Robustness

FGSM

class captum.robust.FGSM(forward_func, loss_func=None, lower_bound=- inf, upper_bound=inf)[source]

Fast Gradient Sign Method is an one-step method that can generate adversarial examples. For non-targeted attack, the formulation is x’ = x + epsilon * sign(gradient of L(theta, x, y)). For targeted attack on t, the formulation is x’ = x - epsilon * sign(gradient of L(theta, x, t)). L(theta, x, y) is the model’s loss function with respect to model parameters, inputs and labels.

More details on Fast Gradient Sign Method can be found in the original paper: https://arxiv.org/pdf/1412.6572.pdf

Parameters
  • forward_func (callable) – The pytorch model for which the attack is computed.

  • loss_func (callable, optional) – Loss function of which the gradient computed. The loss function should take in outputs of the model and labels, and return a loss tensor. The default loss function is negative log.

  • lower_bound (float, optional) – Lower bound of input values.

  • upper_bound (float, optional) – Upper bound of input values. e.g. image pixels must be in the range 0-255

bound

A function that bounds the input values based on given lower_bound and upper_bound. Can be overwritten for custom use cases if necessary.

Type

Callable

zero_thresh

The threshold below which gradient will be treated as zero. Can be modified for custom use cases if necessary.

Type

float

perturb(inputs, epsilon, target, additional_forward_args=None, targeted=False)[source]

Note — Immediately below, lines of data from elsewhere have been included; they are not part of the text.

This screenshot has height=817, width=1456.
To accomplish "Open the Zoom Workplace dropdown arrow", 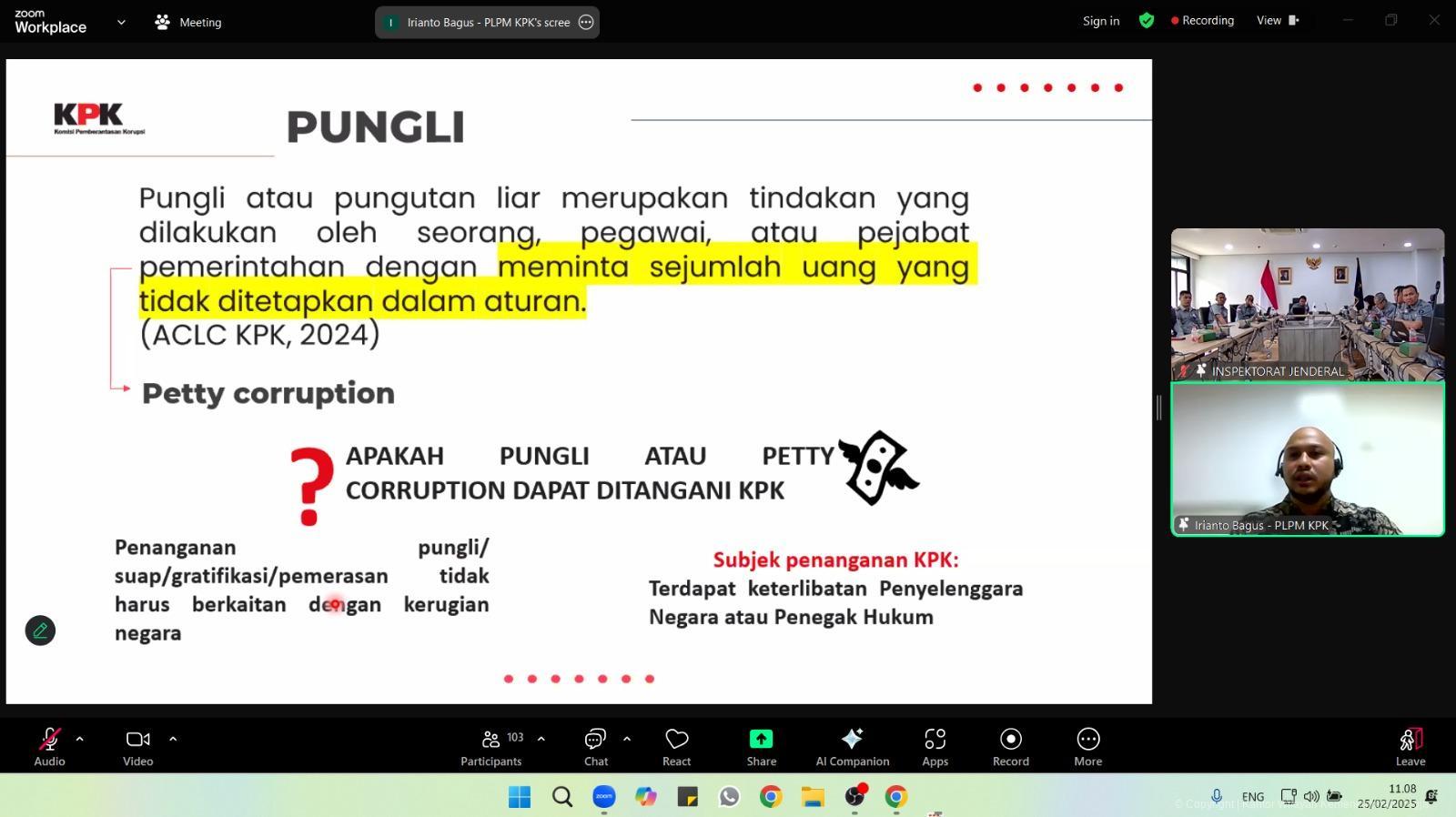I will tap(121, 22).
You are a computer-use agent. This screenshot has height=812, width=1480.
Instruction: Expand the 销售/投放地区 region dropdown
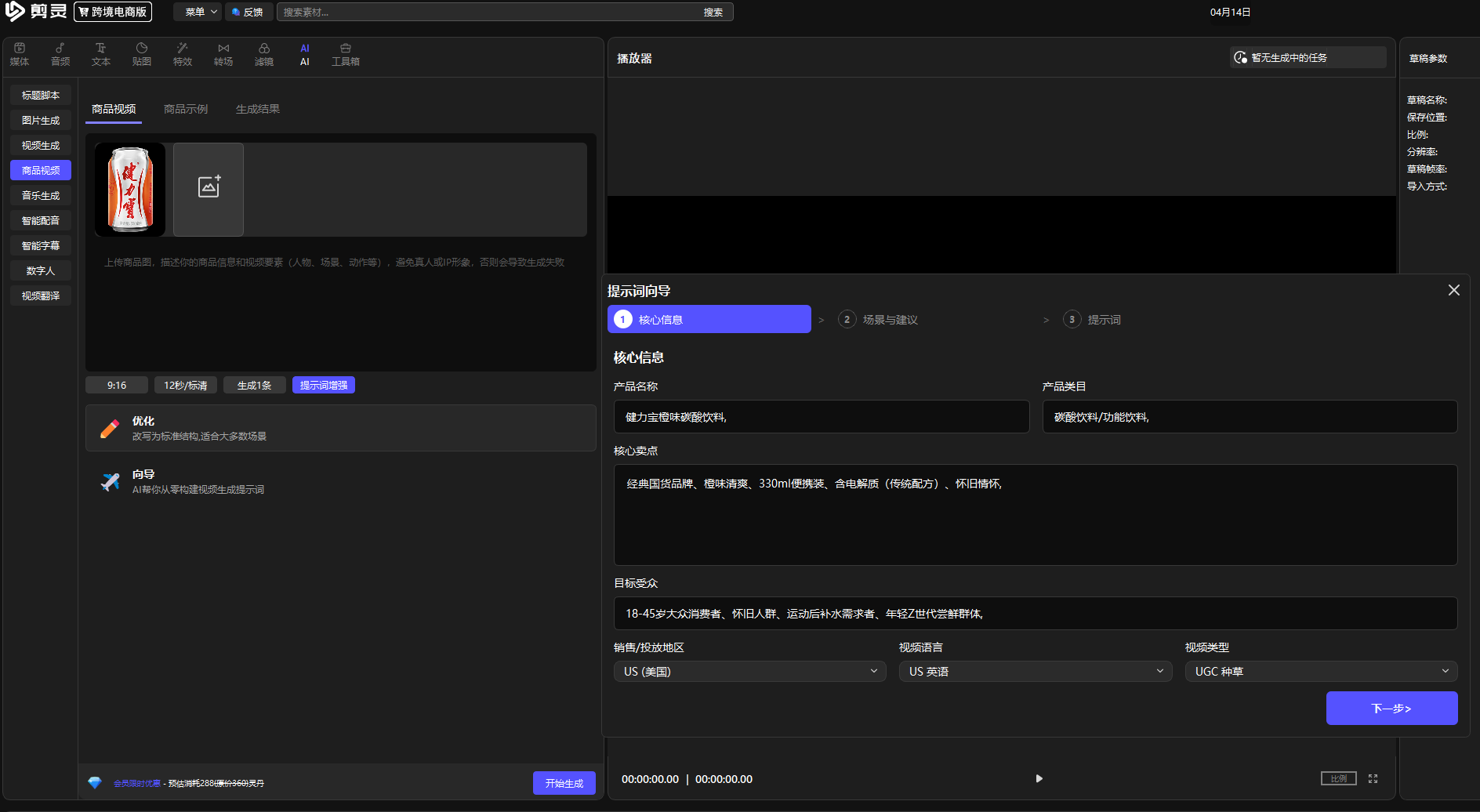(x=749, y=672)
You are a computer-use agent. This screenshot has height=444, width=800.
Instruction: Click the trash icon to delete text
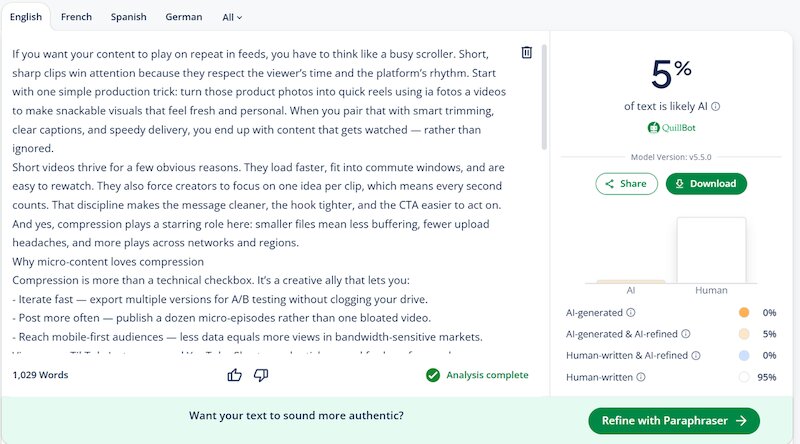pos(526,52)
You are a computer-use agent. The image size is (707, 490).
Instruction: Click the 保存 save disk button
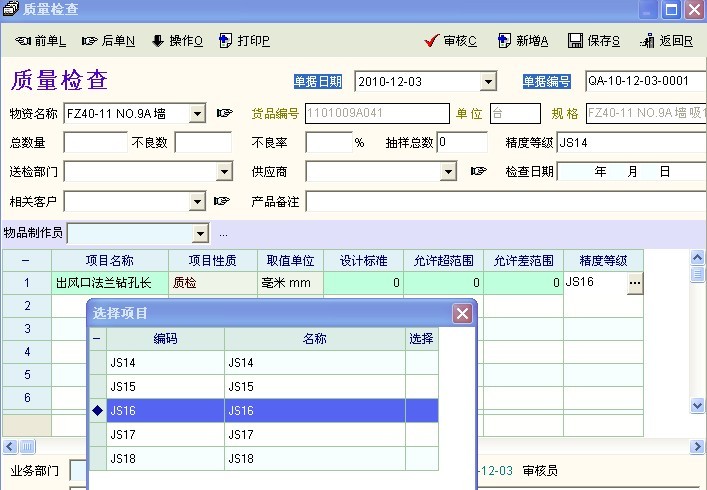[594, 41]
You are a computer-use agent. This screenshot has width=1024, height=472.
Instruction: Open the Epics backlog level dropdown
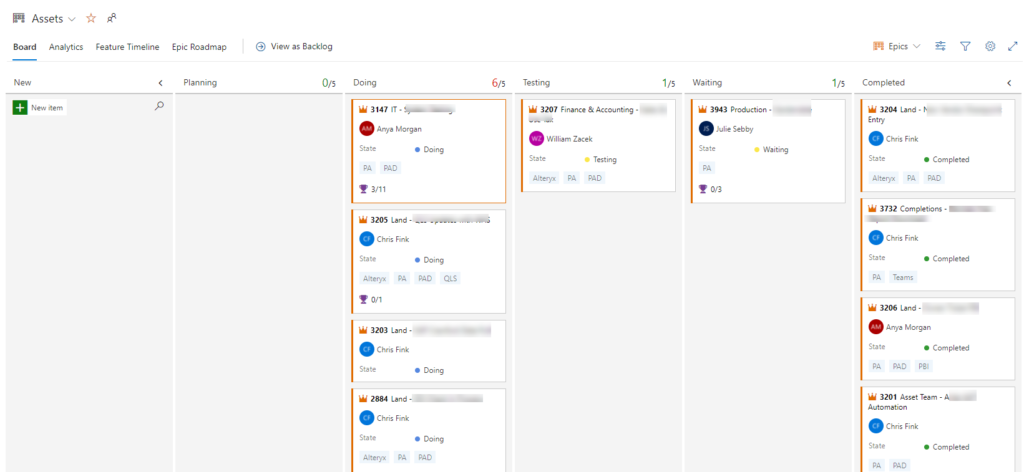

This method computes and returns the perturbed input for each input tensor. It supports both targeted and non-targeted attacks.

Parameters
  • inputs (tensor or tuple of tensors) – Input for which adversarial attack is computed. It can be provided as a single tensor or a tuple of multiple tensors. If multiple input tensors are provided, the batch sizes must be aligned accross all tensors.

  • epsilon (float) – Step size of perturbation.

  • target (any) –

    True labels of inputs if non-targeted attack is desired. Target class of inputs if targeted attack is desired. Target will be passed to the loss function to compute loss, so the type needs to match the argument type of the loss function.

    If using the default negative log as loss function, labels should be of type int, tuple, tensor or list. For general 2D outputs, labels can be either:

    • a single integer or a tensor containing a single integer, which is applied to all input examples

    • a list of integers or a 1D tensor, with length matching the number of examples in inputs (dim 0). Each integer is applied as the label for the corresponding example.

    For outputs with > 2 dimensions, labels can be either:

    • A single tuple, which contains #output_dims - 1 elements. This label index is applied to all examples.

    • A list of tuples with length equal to the number of examples in inputs (dim 0), and each tuple containing #output_dims - 1 elements. Each tuple is applied as the label for the corresponding example.

  • additional_forward_args (any, optional) – If the forward function requires additional arguments other than the inputs for which attributions should not be computed, this argument can be provided. These arguments are provided to forward_func in order following the arguments in inputs. Default: None.

  • targeted (bool, optional) – If attack should be targeted. Default: False.

Returns

Perturbed input for each input tensor. The perturbed inputs have the same shape and dimensionality as the inputs. If a single tensor is provided as inputs, a single tensor is returned. If a tuple is provided for inputs, a tuple of corresponding sized tensors is returned.

Return type

  • perturbed inputs (tensor or tuple of tensors)

PGD

class captum.robust.PGD(forward_func, loss_func=None, lower_bound=- inf, upper_bound=inf)[source]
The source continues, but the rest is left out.